═══ Source material

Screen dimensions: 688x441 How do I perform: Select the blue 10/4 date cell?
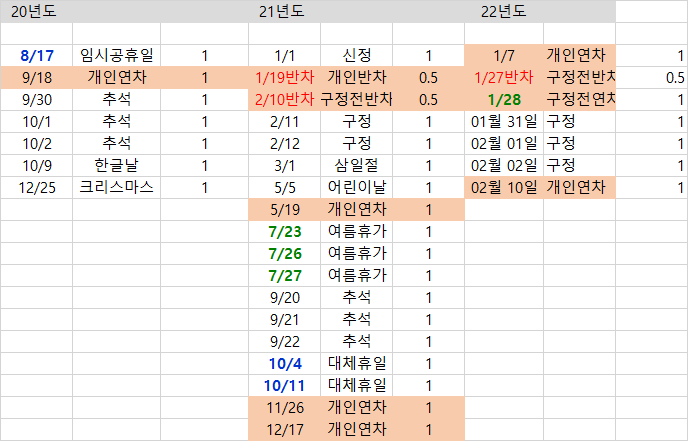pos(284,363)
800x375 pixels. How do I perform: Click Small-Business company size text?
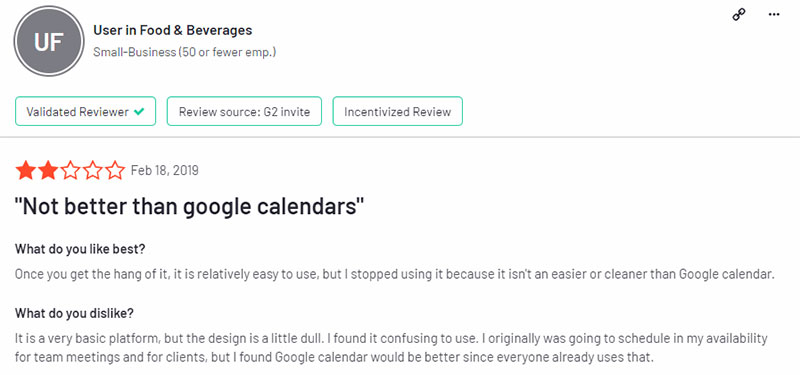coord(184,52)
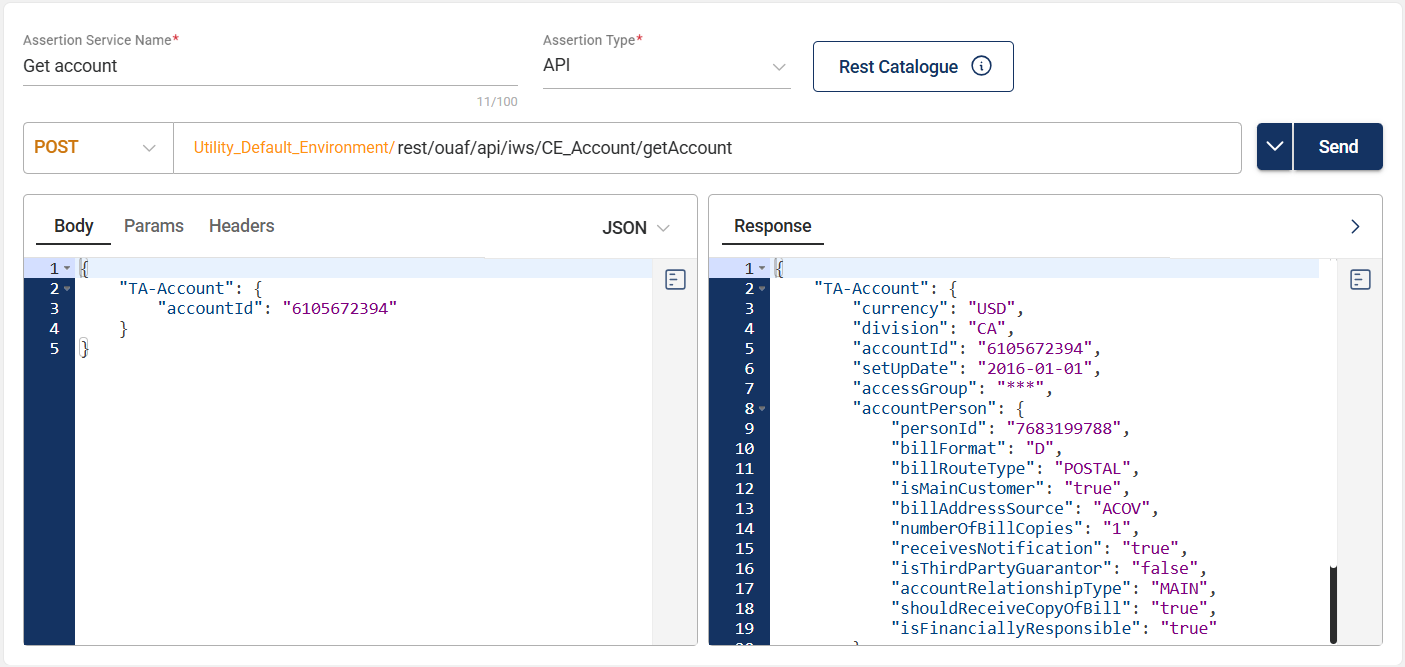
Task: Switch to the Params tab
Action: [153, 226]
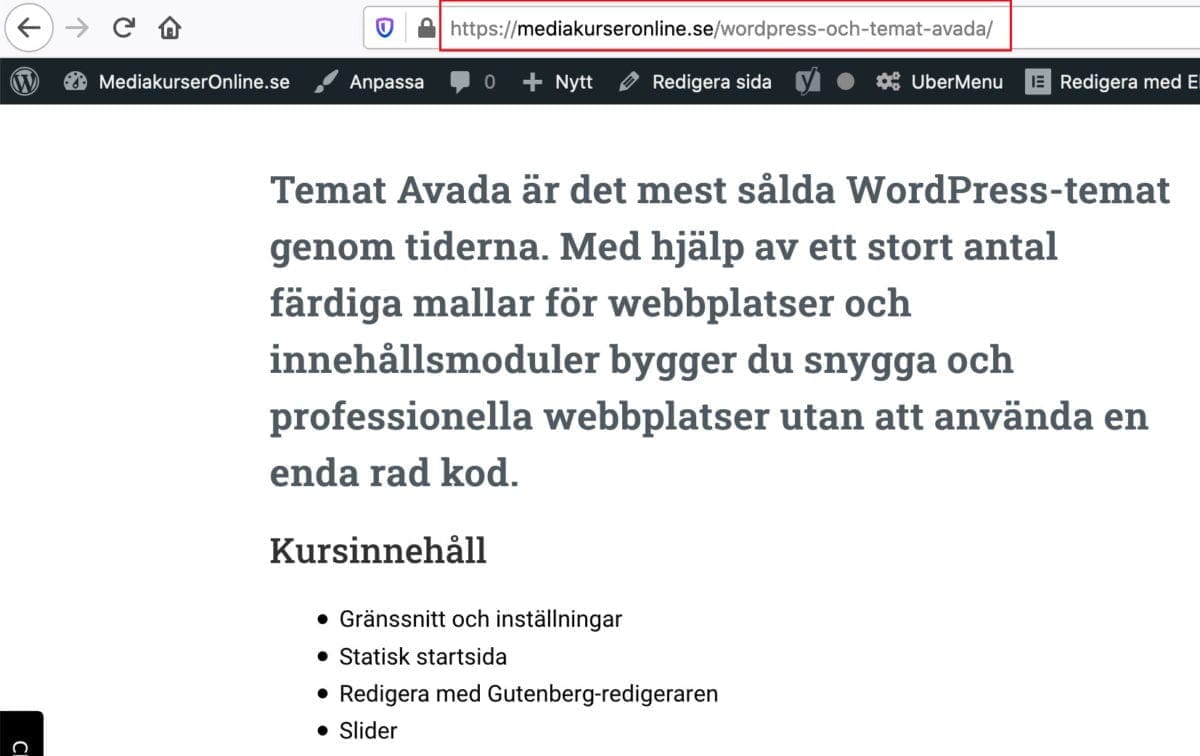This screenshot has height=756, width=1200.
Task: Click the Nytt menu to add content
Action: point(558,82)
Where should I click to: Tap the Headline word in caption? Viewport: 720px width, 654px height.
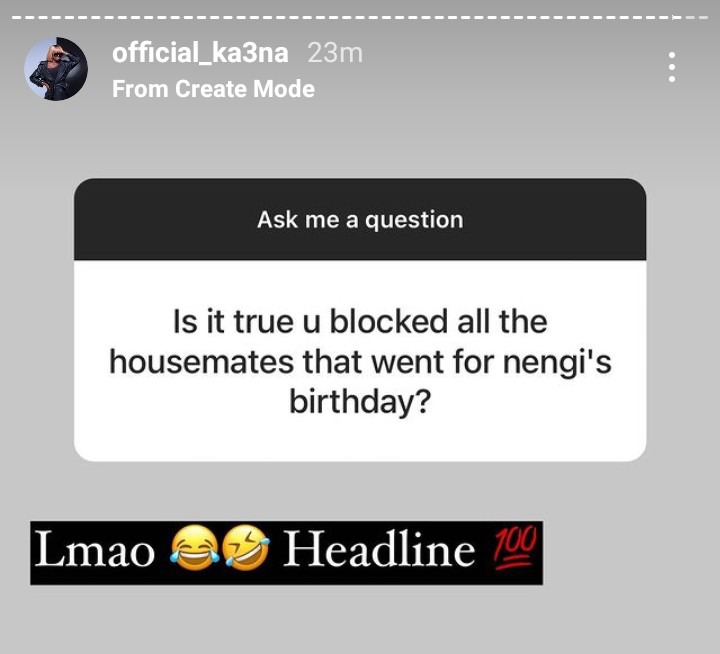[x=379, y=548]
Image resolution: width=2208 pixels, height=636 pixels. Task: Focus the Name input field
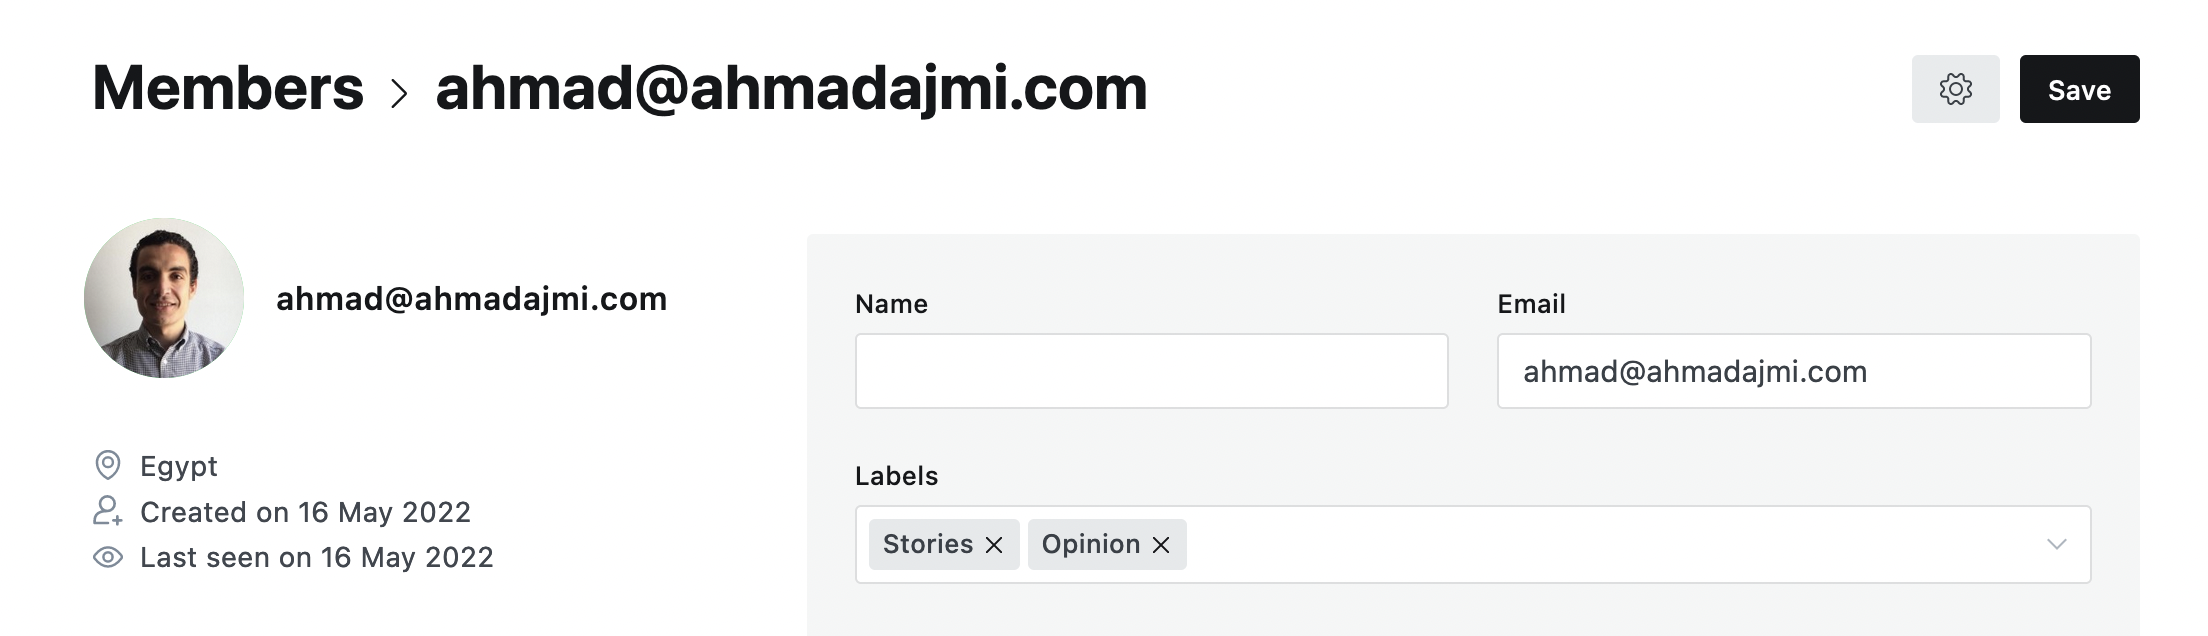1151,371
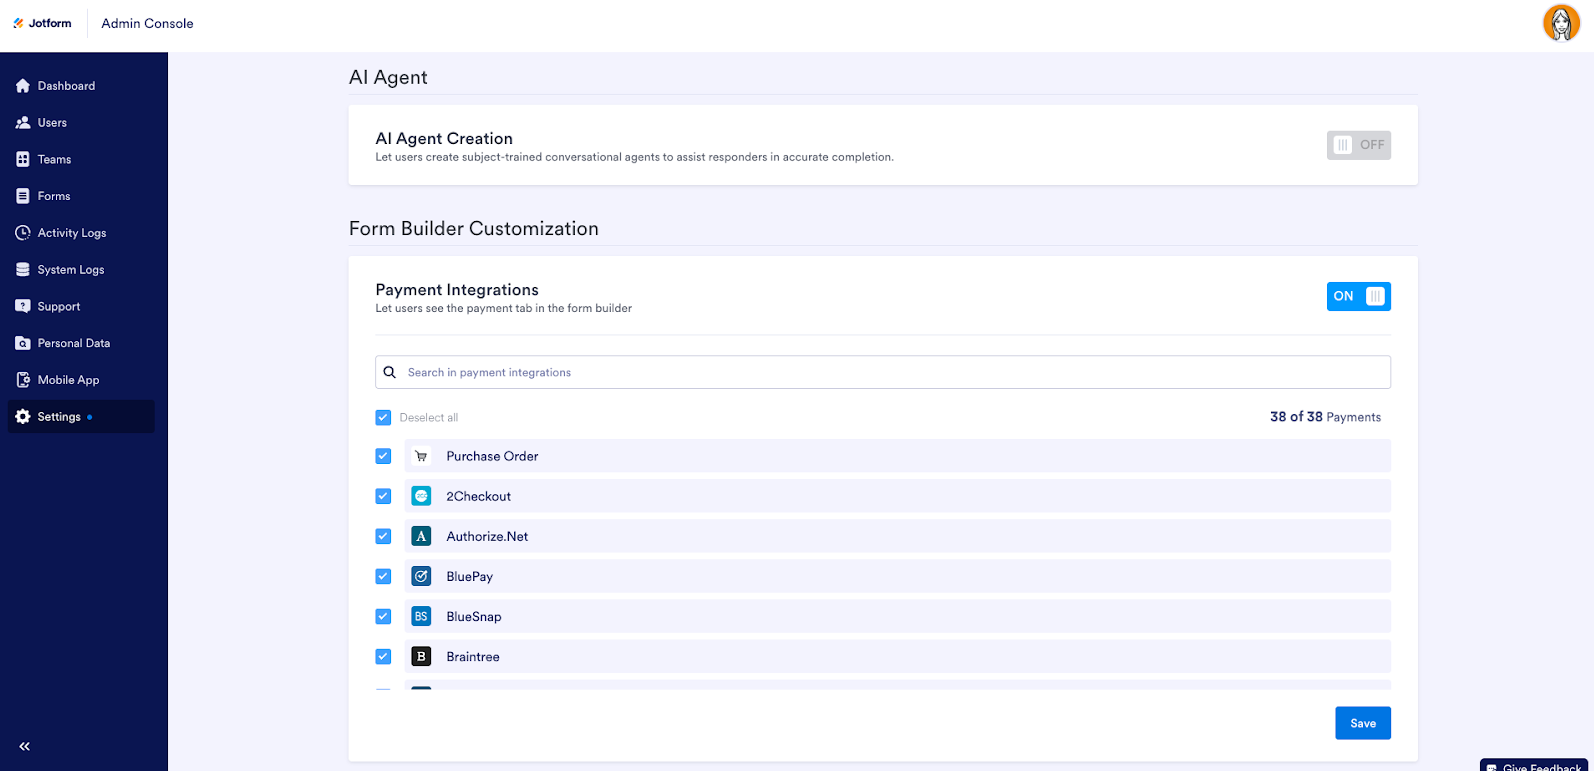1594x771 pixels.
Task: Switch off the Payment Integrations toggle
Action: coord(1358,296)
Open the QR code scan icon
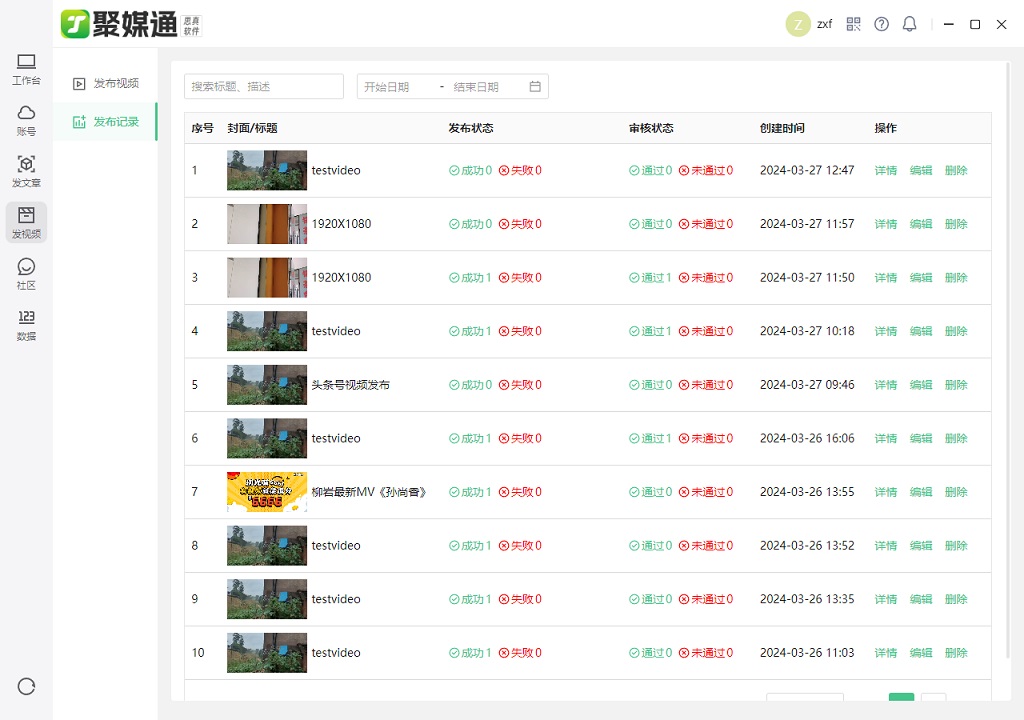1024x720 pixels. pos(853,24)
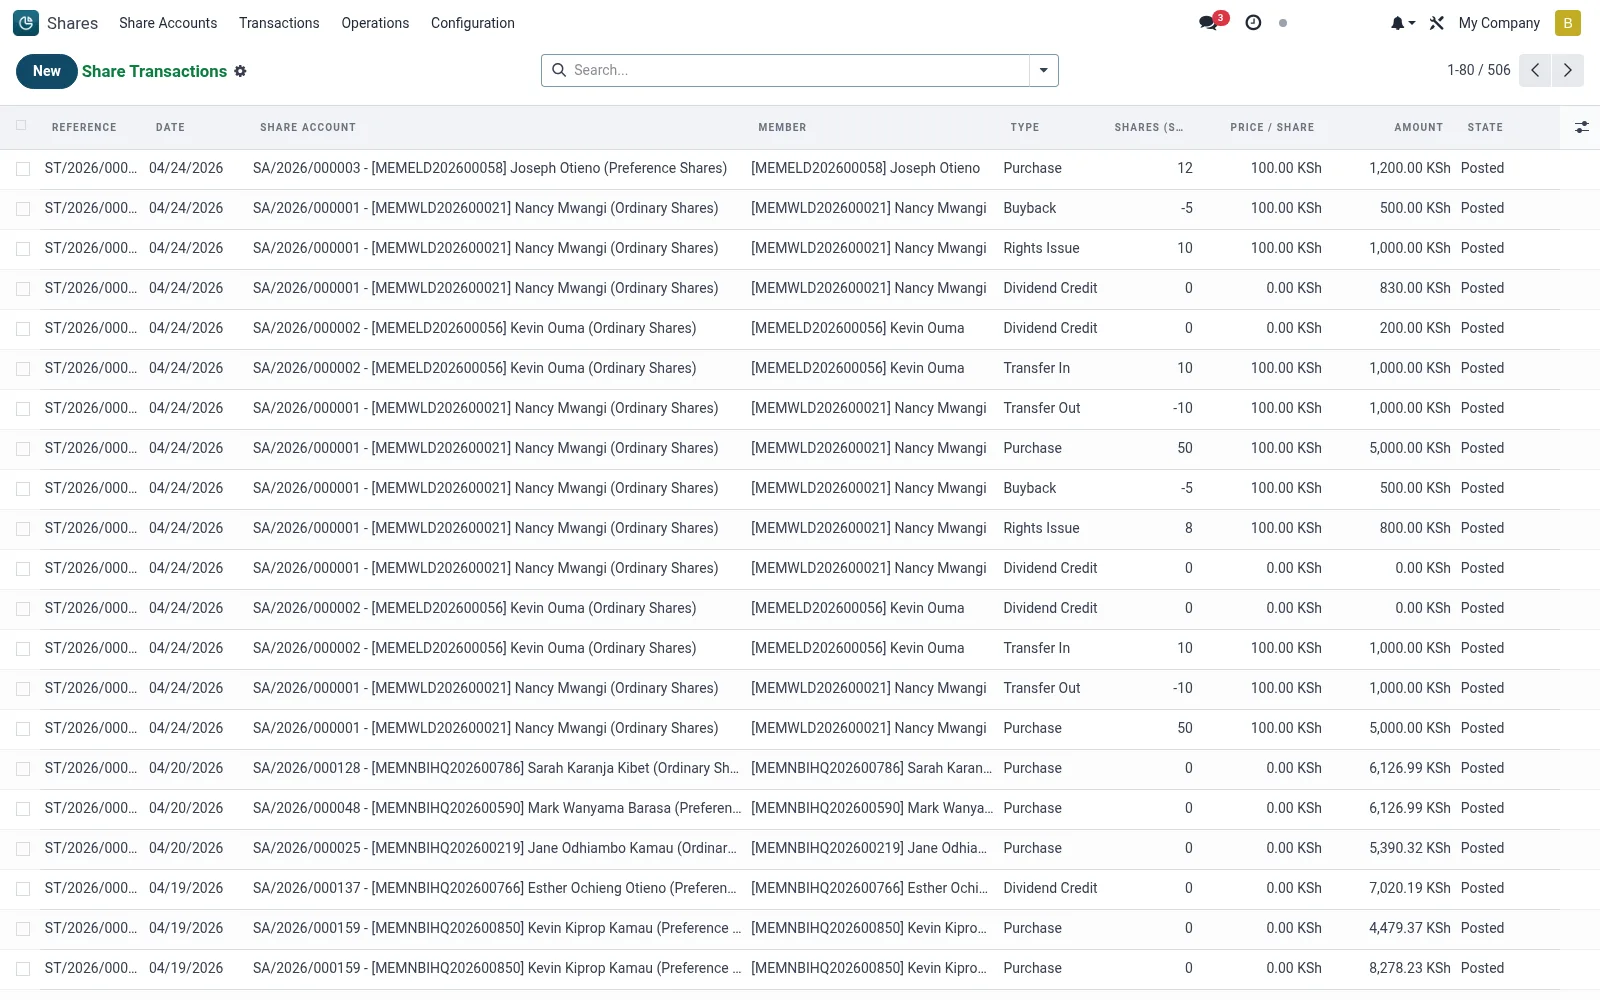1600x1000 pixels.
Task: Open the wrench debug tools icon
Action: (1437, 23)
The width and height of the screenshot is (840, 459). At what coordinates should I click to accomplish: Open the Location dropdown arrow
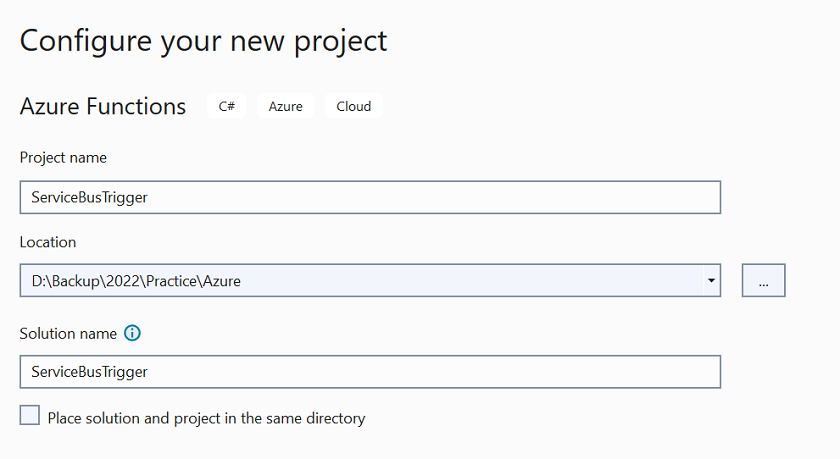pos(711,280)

══════

When copying the entries above, keep each word as it is and exclude any image.

Screen dimensions: 688x441 How do I perform: Select the blue 10/4 date cell?
pos(284,363)
800x375 pixels. How do I perform: Click Small-Business company size text?
coord(184,52)
Task: Switch to the Params tab
Action: [153, 226]
This screenshot has height=756, width=1200.
Task: Click the Nytt menu to add content
Action: point(558,82)
Where should I click to: Tap the Headline word in caption? Viewport: 720px width, 654px height.
[x=379, y=548]
Image resolution: width=2208 pixels, height=636 pixels. Task: Focus the Name input field
1151,371
1594x771 pixels.
Task: Switch off the Payment Integrations toggle
Action: coord(1358,296)
Open the QR code scan icon
1024x720 pixels. pos(853,24)
1600x1000 pixels.
Task: Open the wrench debug tools icon
Action: (1437, 23)
The width and height of the screenshot is (840, 459). At what coordinates should I click to accomplish: Open the Location dropdown arrow
pos(711,280)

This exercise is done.